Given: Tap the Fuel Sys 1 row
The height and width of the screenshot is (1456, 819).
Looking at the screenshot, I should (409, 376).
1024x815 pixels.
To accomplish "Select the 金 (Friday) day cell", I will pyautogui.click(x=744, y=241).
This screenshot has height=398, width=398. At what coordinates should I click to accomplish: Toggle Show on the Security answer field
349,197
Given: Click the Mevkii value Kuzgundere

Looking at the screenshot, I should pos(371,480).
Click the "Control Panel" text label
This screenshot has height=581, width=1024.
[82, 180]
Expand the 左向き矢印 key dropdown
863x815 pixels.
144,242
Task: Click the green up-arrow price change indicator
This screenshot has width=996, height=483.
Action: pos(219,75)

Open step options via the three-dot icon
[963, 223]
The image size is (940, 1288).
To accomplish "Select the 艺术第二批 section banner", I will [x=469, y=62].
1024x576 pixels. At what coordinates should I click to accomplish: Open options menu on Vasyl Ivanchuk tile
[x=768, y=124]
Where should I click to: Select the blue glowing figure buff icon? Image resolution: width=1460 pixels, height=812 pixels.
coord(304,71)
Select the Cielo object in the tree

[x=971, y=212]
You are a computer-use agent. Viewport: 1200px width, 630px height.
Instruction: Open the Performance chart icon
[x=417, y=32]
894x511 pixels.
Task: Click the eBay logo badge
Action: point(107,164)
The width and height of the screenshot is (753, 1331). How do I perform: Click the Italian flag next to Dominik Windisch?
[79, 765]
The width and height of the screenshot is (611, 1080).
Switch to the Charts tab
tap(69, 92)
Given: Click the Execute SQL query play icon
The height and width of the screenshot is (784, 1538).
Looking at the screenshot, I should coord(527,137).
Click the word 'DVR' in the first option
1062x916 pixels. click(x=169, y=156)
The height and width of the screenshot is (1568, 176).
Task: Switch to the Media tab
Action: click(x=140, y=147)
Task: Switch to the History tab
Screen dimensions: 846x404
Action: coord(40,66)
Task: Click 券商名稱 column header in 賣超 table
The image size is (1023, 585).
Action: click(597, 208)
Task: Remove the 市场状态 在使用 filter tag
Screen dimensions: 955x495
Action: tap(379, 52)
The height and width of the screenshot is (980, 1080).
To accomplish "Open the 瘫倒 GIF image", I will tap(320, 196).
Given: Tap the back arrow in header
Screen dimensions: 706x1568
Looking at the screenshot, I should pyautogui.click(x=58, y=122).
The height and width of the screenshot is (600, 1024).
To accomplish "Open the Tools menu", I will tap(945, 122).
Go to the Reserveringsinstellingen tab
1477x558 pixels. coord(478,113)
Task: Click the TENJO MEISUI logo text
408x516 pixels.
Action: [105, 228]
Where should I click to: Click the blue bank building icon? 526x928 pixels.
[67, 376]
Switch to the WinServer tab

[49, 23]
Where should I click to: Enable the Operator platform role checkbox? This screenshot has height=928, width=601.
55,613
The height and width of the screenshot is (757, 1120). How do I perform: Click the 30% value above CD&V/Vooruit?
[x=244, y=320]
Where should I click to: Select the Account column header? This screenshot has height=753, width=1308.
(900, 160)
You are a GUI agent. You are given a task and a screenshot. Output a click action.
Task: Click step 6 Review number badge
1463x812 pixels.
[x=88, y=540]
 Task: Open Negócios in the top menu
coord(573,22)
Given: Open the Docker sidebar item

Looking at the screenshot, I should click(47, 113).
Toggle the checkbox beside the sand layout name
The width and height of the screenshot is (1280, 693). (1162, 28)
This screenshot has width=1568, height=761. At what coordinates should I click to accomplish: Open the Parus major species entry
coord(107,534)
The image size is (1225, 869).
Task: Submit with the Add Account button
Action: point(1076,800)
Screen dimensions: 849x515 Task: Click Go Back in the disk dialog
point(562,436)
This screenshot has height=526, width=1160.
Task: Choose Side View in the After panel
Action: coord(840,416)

§ §

The records are to be retyped exactly. No line may be skipped.

Given: Tap the Fuel Sys 1 row
The height and width of the screenshot is (1456, 819).
Looking at the screenshot, I should (409, 376).
1024x815 pixels.
To accomplish "Select the 金 (Friday) day cell", I will pyautogui.click(x=744, y=241).
This screenshot has height=398, width=398. At what coordinates should I click to accomplish: Toggle Show on the Security answer field
349,197
Given: Click the Mevkii value Kuzgundere

Looking at the screenshot, I should pos(371,480).
Click the "Control Panel" text label
This screenshot has height=581, width=1024.
[82, 180]
Expand the 左向き矢印 key dropdown
863x815 pixels.
144,242
Task: Click the green up-arrow price change indicator
This screenshot has width=996, height=483.
Action: pos(219,75)

Open step options via the three-dot icon
[963, 223]
The image size is (940, 1288).
To accomplish "Select the 艺术第二批 section banner", I will [x=469, y=62].
1024x576 pixels. At what coordinates should I click to accomplish: Open options menu on Vasyl Ivanchuk tile
[x=768, y=124]
Where should I click to: Select the blue glowing figure buff icon? Image resolution: width=1460 pixels, height=812 pixels.
coord(304,71)
Select the Cielo object in the tree

[x=971, y=212]
You are a computer-use agent. Viewport: 1200px width, 630px height.
Instruction: Open the Performance chart icon
[x=417, y=32]
894x511 pixels.
Task: Click the eBay logo badge
Action: point(107,164)
The width and height of the screenshot is (753, 1331). How do I perform: Click the Italian flag next to Dominik Windisch?
[79, 765]
The width and height of the screenshot is (611, 1080).
Switch to the Charts tab
tap(69, 92)
Given: Click the Execute SQL query play icon
The height and width of the screenshot is (784, 1538).
Looking at the screenshot, I should coord(527,137).
Click the word 'DVR' in the first option
1062x916 pixels. click(x=169, y=156)
The height and width of the screenshot is (1568, 176).
Task: Switch to the Media tab
Action: click(x=140, y=147)
Task: Switch to the History tab
Screen dimensions: 846x404
Action: coord(40,66)
Task: Click 券商名稱 column header in 賣超 table
The image size is (1023, 585).
Action: click(597, 208)
Task: Remove the 市场状态 在使用 filter tag
Screen dimensions: 955x495
Action: tap(379, 52)
The height and width of the screenshot is (980, 1080).
To accomplish "Open the 瘫倒 GIF image", I will tap(320, 196).
Given: Tap the back arrow in header
Screen dimensions: 706x1568
Looking at the screenshot, I should pyautogui.click(x=58, y=122).
The height and width of the screenshot is (600, 1024).
To accomplish "Open the Tools menu", I will tap(945, 122).
Go to the Reserveringsinstellingen tab
1477x558 pixels. coord(478,113)
Task: Click the TENJO MEISUI logo text
408x516 pixels.
Action: [105, 228]
Where should I click to: Click the blue bank building icon? 526x928 pixels.
[67, 376]
Switch to the WinServer tab

[49, 23]
Where should I click to: Enable the Operator platform role checkbox? This screenshot has height=928, width=601.
55,613
The height and width of the screenshot is (757, 1120). How do I perform: Click the 30% value above CD&V/Vooruit?
[x=244, y=320]
Where should I click to: Select the Account column header? This screenshot has height=753, width=1308.
(900, 160)
You are a GUI agent. You are given a task and a screenshot. Output a click action.
Task: Click step 6 Review number badge
1463x812 pixels.
[x=88, y=540]
 Task: Open Negócios in the top menu
coord(573,22)
Given: Open the Docker sidebar item

Looking at the screenshot, I should click(47, 113).
Toggle the checkbox beside the sand layout name
The width and height of the screenshot is (1280, 693). (1162, 28)
This screenshot has width=1568, height=761. At what coordinates should I click to accomplish: Open the Parus major species entry
coord(107,534)
The image size is (1225, 869).
Task: Submit with the Add Account button
Action: point(1076,800)
Screen dimensions: 849x515 Task: Click Go Back in the disk dialog
point(562,436)
This screenshot has height=526, width=1160.
Task: Choose Side View in the After panel
Action: coord(840,416)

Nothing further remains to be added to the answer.